Nevertheless, the data clearly shows that Trump supporters have been the primary targets of investigations and open cases.
Digging deeper into the individual cases behind those numbers, nearly two-thirds of the FBI’s current investigations focus on Trump supporters and others suspected of violating what the FBI calls “anti-riot” laws.
In its statement to Newsweek, the Bureau says the investigations aren’t just about Trump supporters.
“These violent extremists have targeted both Republican and Democratic members of Congress. We cannot and do not investigate ideology. We focus on individuals who commit or intend to commit violence or criminal activity that constitutes a federal crime or poses a threat to national security.”
Republicans view the FBI’s focus on January 6 and related lawbreaking as “weaponisation” by the Biden administration to suppress Republican Party voters, stigmatise the right wing and manipulate public opinion.
The left sees these same numbers as proof that Donald Trump and his supporters are not only dangerous to democracy, but that the government is not doing enough.
According to Brian Michael Jenkins, those labelled domestic terrorists – people marching with guns or those wearing military uniforms – are performative rather than indicative of a real class of terrorists in America.
This is not the ’60s or ’70s, when radical groups, even the civil rights and peace movements, were driven to violence. I don’t think terrorism is a particularly useful framework for viewing this problem.
Jenkins, an expert on civilian terrorism who used to be a government official called for a distinction between terrorism and political violence.
“Is political violence on the rise in America? Yes, it is. But everything that is extreme is on the rise, whereas terrorism, violence intended to bring America to its knees or overthrow the state, really doesn’t exist.”
One might not like that so many reject the current political order, but they are still trying to get their candidate elected, not pull off some coup to overthrow the government.
According to the Bureau, the FBI field offices have only about 4,500 agents, intelligence analysts, attorneys and other terrorism-related personnel. Only about a quarter of them are dedicated to domestic terrorism.
Domestic terrorism is defined in federal law as domestic activity involving acts dangerous to human life that are a violation of the criminal laws of the United States or of any state.

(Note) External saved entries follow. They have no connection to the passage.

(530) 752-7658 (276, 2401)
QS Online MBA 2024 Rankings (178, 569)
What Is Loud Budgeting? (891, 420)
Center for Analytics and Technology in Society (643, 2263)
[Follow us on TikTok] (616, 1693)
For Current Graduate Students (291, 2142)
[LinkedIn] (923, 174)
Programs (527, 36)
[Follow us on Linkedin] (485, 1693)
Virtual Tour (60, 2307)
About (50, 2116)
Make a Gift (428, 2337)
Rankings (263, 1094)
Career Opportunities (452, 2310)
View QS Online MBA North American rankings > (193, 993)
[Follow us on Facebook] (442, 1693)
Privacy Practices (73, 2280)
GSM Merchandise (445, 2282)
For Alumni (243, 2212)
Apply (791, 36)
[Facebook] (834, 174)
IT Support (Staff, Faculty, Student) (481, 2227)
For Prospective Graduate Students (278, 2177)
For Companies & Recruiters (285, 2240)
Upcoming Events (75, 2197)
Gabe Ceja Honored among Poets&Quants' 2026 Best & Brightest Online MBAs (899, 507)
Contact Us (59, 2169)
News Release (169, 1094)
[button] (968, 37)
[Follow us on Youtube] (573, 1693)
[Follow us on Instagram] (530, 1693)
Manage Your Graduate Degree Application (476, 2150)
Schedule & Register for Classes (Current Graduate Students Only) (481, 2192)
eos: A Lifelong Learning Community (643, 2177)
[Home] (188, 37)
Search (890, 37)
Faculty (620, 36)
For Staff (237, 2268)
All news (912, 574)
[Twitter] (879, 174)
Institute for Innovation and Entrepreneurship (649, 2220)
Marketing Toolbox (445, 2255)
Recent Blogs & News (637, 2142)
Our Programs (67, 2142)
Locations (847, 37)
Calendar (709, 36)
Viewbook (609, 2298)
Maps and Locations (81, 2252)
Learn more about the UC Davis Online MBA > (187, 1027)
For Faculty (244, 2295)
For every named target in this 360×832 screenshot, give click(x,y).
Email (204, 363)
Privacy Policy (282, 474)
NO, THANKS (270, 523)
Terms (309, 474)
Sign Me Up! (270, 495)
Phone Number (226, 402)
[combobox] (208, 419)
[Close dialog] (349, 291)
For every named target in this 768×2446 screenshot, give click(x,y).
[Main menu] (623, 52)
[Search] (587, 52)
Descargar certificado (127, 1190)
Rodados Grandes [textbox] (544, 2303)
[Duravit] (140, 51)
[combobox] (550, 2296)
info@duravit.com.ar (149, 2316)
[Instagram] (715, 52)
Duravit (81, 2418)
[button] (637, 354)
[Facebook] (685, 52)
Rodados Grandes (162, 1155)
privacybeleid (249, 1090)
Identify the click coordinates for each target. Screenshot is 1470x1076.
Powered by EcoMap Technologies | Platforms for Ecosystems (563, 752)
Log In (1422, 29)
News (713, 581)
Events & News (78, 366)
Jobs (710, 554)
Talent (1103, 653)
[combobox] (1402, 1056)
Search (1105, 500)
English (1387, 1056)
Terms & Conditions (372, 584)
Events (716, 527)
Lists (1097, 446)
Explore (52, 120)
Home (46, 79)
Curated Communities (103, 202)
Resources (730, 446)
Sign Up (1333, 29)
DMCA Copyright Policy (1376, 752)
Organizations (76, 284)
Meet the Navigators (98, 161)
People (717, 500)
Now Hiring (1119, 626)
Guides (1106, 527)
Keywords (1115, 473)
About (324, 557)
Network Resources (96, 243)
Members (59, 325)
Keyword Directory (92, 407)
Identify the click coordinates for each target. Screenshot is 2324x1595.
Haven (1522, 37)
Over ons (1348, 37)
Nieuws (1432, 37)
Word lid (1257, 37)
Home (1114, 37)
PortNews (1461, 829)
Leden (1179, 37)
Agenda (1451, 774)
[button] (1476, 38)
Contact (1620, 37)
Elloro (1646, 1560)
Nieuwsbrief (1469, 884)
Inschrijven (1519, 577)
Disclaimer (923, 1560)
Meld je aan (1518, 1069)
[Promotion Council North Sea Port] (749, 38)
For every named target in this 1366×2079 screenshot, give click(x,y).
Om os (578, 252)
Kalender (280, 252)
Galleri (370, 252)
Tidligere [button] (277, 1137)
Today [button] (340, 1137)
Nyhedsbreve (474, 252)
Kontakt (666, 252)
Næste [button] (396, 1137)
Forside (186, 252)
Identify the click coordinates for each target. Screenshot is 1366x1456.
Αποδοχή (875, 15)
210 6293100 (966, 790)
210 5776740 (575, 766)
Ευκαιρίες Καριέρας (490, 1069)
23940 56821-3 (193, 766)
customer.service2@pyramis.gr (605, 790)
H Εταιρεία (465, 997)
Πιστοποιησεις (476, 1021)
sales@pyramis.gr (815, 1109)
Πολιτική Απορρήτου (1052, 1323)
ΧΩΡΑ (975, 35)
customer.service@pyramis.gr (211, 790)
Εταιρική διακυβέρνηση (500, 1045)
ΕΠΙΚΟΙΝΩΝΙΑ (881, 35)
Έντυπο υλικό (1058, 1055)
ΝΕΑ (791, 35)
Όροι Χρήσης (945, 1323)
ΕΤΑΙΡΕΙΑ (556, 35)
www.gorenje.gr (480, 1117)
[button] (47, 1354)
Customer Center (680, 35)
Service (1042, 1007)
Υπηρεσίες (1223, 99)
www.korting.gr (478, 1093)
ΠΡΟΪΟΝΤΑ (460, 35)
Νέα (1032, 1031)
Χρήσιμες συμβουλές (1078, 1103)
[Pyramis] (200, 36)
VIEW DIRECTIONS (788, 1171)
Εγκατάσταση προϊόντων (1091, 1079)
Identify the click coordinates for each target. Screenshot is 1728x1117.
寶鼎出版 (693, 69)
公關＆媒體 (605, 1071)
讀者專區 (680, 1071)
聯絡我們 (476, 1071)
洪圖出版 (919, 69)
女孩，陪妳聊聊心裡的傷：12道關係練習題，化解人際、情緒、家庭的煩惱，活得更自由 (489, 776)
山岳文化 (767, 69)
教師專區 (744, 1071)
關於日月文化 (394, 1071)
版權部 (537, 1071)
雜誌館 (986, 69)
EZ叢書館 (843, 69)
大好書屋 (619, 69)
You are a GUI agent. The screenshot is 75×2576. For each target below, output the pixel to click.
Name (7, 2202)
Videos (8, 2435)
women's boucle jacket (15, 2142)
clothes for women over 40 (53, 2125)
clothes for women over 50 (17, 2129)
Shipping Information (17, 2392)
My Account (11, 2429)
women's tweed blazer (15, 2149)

The government usually uses the terms “domestic terrorism” and “domestic violent extremism” interdependently. However, terrorism is defined in legislation, while extremism avoids the label “terrorist.”
A senior intelligence official working in the Office of the Director of National Intelligence suggested that Biden’s rhetoric on domestic terrorism could encourage his opponents to take stronger action, especially those who have now lost faith in the election or believe the system is rigged against them.
“So we have the president increasing his own inflammatory rhetoric which leads Donald Trump and the Republicans to do the same, which influences the news media, which influences the rhetoric. The FBI? It’s just in the middle of this mess, probably heading for trouble but mostly left out on a limb by the anger and indifference of the American public.”